Task prompt =
Return verbatim all lines from the first one in the records to the line with "Silber (49, 963)", both ends kept.

Records shown =
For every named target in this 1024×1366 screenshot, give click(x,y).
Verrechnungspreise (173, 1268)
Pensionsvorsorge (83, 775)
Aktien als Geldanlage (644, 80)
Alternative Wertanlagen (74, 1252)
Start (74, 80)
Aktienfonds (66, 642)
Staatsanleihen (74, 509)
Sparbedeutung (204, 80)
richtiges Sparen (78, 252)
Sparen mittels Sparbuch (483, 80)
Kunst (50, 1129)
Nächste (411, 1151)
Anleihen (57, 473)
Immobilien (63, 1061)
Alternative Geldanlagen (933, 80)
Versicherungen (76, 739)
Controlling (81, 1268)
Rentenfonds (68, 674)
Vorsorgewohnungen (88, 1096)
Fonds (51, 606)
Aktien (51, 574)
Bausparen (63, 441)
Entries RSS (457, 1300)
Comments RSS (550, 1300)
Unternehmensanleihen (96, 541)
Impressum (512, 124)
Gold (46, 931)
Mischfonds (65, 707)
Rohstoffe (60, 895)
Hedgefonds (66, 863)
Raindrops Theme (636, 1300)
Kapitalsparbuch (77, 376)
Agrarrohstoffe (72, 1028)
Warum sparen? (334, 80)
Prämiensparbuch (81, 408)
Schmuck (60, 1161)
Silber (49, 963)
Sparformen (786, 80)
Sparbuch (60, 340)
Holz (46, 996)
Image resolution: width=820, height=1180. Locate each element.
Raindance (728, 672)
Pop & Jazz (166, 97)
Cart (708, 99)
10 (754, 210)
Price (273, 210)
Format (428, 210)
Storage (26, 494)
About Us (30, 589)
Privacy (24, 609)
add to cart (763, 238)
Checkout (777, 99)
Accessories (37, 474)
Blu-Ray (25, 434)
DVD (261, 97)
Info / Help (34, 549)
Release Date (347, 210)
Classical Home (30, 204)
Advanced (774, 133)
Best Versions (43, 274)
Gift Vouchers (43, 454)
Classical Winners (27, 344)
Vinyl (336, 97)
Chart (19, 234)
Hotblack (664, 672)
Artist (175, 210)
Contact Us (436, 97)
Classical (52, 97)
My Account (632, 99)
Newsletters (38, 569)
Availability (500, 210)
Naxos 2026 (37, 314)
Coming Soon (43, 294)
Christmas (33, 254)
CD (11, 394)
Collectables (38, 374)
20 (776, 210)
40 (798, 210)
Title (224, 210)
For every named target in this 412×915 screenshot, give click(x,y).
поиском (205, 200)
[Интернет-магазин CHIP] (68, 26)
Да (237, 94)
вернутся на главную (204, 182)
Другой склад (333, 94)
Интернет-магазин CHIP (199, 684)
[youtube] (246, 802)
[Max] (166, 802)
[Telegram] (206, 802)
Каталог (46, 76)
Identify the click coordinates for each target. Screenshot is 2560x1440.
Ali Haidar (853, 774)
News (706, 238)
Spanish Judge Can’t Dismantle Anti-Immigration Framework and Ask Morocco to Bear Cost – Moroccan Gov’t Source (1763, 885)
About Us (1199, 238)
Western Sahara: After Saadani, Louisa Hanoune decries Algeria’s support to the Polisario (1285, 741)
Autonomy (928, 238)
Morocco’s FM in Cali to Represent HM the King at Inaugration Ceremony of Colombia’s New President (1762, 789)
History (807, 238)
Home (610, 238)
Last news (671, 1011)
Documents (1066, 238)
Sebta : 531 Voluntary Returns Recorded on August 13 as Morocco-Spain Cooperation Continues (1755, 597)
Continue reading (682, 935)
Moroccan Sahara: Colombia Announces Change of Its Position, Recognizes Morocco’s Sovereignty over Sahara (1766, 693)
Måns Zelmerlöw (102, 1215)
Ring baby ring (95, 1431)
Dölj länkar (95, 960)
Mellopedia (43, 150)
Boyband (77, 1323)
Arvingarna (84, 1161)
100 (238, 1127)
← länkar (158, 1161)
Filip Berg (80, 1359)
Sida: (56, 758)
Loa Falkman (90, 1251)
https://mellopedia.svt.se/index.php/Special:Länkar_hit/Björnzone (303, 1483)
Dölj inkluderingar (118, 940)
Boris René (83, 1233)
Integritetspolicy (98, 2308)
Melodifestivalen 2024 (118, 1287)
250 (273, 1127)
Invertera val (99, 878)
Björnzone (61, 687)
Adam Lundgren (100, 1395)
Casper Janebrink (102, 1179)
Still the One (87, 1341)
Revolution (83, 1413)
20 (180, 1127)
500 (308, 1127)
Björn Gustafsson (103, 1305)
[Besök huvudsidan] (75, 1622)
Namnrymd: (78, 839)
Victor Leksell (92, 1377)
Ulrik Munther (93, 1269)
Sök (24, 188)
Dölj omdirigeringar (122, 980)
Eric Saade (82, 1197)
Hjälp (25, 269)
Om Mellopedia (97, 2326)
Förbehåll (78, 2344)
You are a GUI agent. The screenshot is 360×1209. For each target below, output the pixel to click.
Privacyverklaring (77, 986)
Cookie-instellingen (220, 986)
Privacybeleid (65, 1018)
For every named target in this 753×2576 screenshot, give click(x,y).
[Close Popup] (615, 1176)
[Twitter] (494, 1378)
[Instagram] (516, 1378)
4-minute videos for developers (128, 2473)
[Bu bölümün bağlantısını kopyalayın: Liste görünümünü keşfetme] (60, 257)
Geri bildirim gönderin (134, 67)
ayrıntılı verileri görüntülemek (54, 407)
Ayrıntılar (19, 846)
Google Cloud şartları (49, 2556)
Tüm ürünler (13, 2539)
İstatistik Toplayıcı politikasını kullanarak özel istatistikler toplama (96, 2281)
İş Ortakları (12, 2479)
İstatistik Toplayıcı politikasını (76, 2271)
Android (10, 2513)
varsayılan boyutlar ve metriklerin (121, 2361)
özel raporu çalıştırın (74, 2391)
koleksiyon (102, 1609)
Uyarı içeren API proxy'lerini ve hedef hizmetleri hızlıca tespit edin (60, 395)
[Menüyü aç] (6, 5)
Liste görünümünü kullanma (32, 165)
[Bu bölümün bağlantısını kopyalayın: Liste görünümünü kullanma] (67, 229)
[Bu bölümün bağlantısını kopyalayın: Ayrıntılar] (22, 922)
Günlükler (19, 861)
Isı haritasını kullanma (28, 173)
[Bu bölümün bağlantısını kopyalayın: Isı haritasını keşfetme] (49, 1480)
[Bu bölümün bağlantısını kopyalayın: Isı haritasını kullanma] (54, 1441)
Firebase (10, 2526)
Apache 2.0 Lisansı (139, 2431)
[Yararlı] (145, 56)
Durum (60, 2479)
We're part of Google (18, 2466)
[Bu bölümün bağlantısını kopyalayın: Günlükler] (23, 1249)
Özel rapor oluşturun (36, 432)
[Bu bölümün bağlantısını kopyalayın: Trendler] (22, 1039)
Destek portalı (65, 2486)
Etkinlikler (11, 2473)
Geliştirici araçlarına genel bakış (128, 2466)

Problem solution =
For every named target in this 1024×1366 screenshot, give click(x,y).
Verrechnungspreise (173, 1268)
Pensionsvorsorge (83, 775)
Aktien als Geldanlage (644, 80)
Alternative Wertanlagen (74, 1252)
Start (74, 80)
Aktienfonds (66, 642)
Staatsanleihen (74, 509)
Sparbedeutung (204, 80)
richtiges Sparen (78, 252)
Sparen mittels Sparbuch (483, 80)
Kunst (50, 1129)
Nächste (411, 1151)
Anleihen (57, 473)
Immobilien (63, 1061)
Alternative Geldanlagen (933, 80)
Versicherungen (76, 739)
Controlling (81, 1268)
Rentenfonds (68, 674)
Vorsorgewohnungen (88, 1096)
Fonds (51, 606)
Aktien (51, 574)
Bausparen (63, 441)
Entries RSS (457, 1300)
Comments RSS (550, 1300)
Unternehmensanleihen (96, 541)
Impressum (512, 124)
Gold (46, 931)
Mischfonds (65, 707)
Rohstoffe (60, 895)
Hedgefonds (66, 863)
Raindrops Theme (636, 1300)
Kapitalsparbuch (77, 376)
Agrarrohstoffe (72, 1028)
Warum sparen? (334, 80)
Prämiensparbuch (81, 408)
Schmuck (60, 1161)
Silber (49, 963)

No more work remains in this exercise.